I know that type II singularities of the Ricci flow can exist on closed 3-manifolds (e.g. on $S^3$), but on the other hand it seems to me that ODE comparison combined with Hamilton's tensor maximum principle implies that in 3D Ricci flow, there can be no type II singularities.
Please explain where the following argument is flawed:
In 3D Ricci flow, the Ricci tensor evolves by $$ \frac{\partial R_{ij}}{\partial t}=\Delta R_{ij}-Q_{ij}, $$ where $Q_{ij}=6R_{ij}^2-3RR_{ij}+(R^2-2g^{kl}R_{kl}^2)g_{ij}$ (see Hamilton's 1982 paper, section 8). Writing the Ricci tensor as a diagonal matrix $R_{ij}=\mathrm{diag}(\lambda,\mu,\nu)$, $Q_{ij}$ is also diagonal and the top left entry is $$ 2\lambda^2-\mu^2-\nu^2-\lambda\mu-\lambda \nu+2\mu\nu, $$ The other entries are obtained by permuting $\lambda, \mu,\nu$.
Claim 1: Now, for any solution of the ODE system $$ \frac{d}{dt}(\lambda,\mu,\nu)=-Q(\lambda,\mu,\nu), $$ there exist constants $C,T>0$ (determined by the initial conditions) such that the solution can blow up no faster than $\frac{C}{T-t}$ (the type I rate). (This is because $Q$ is quadratic in $\lambda,\mu,\nu$.)
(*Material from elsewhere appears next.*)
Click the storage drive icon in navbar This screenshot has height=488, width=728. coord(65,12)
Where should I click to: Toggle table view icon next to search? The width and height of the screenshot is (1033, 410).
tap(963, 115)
Define the closed subset $\mathcal{Z}$ of the product space of $3\times3$ symmetric matrices (of Ricci curvature tensors with eigenvalues $\lambda\geq \mu\geq \nu$) and the time axis by the inequalities $$ \lambda\leq\frac{C}{T-t}, \qquad \qquad \nu\geq -\frac{C}{T-t}. $$
For suitable choices $C,T>0$ (depending only on the initial conditions), $\mathcal{Z}$ is preserved by the ODE, is closed, and is invariant under parallel transport (it is defined by conditions on eigenvalues). Moreover, for any fixed $t$, the time-slice $\mathcal{Z}(t)$ is convex. (Hamilton 1999 constructs a similar $\mathcal{Z}$ in his proof of the Hamilton-Ivey pinching estimate.)
Claim 2: By Hamilton's tensor maximum principle, the Ricci flow preserves the set $\mathcal{Z}$. Therefore the eigenvalues of the Ricci tensor under 3D Ricci flow cannot blow up faster than the type I rate.